* start Raw data *

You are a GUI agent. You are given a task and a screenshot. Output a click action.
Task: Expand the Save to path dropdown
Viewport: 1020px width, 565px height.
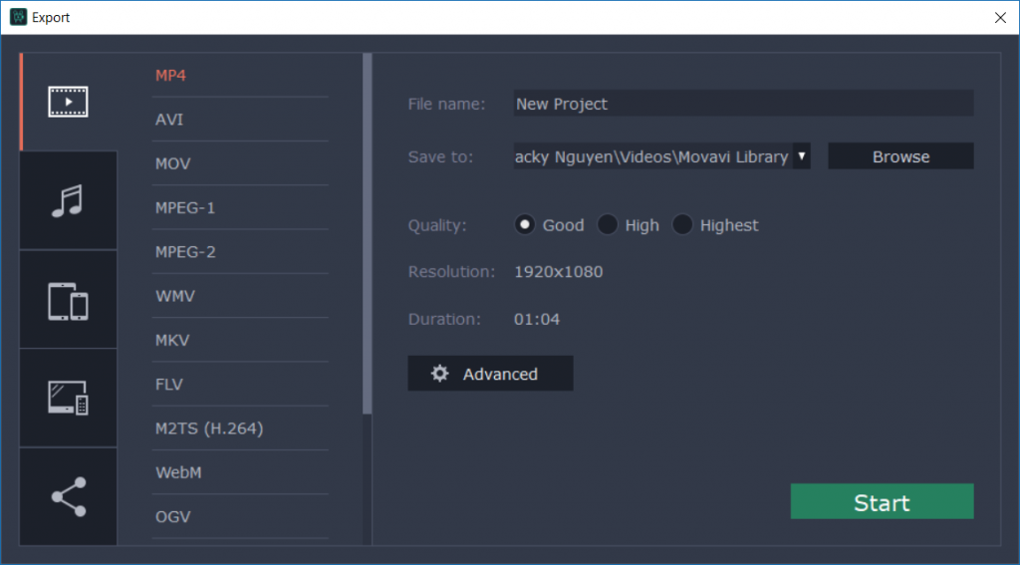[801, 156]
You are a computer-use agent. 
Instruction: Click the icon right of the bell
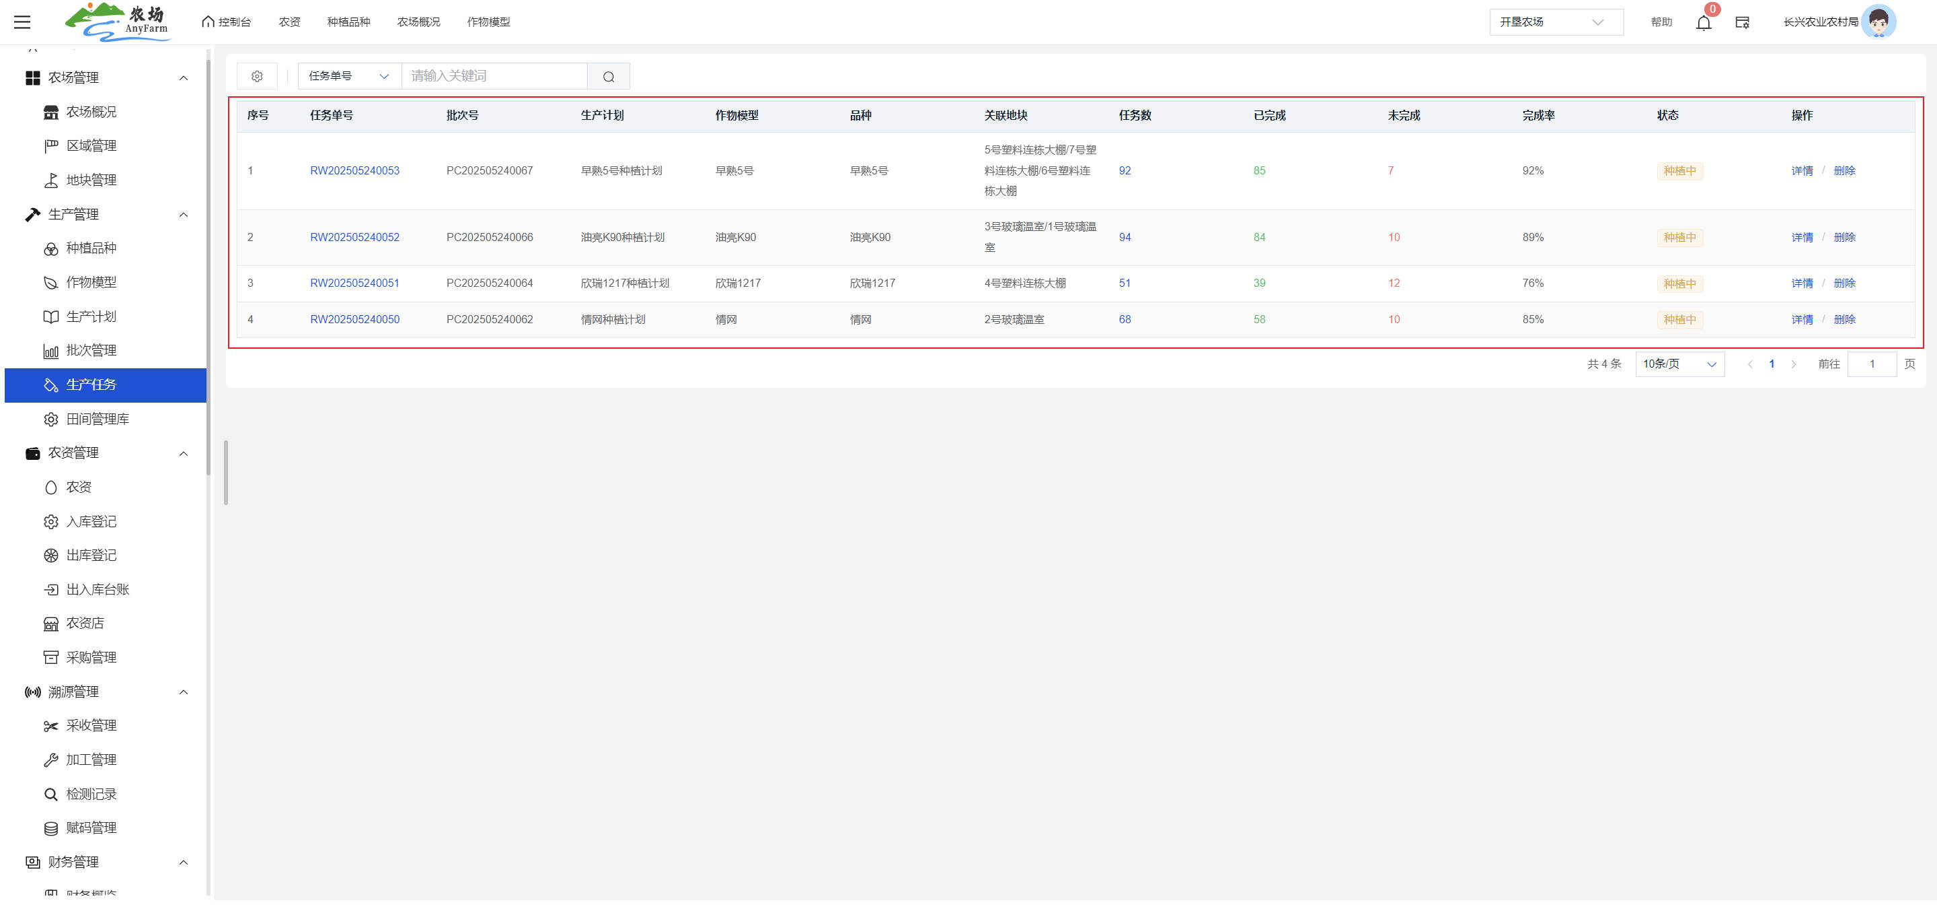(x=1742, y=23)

* end Raw data *

• [Challenge]
Reproduce all of the lines above with every occurrence of "agent" replaced by "assistant", leaving everything else unchanged. Omit the pictures from your answer.

• [Task answer]
You are a GUI assistant. You are given a task and a screenshot. Output a click action.
Task: Expand the Save to path dropdown
Viewport: 1020px width, 565px height.
[801, 156]
You are a computer-use assistant. 
Instruction: Click the icon right of the bell
(x=1742, y=23)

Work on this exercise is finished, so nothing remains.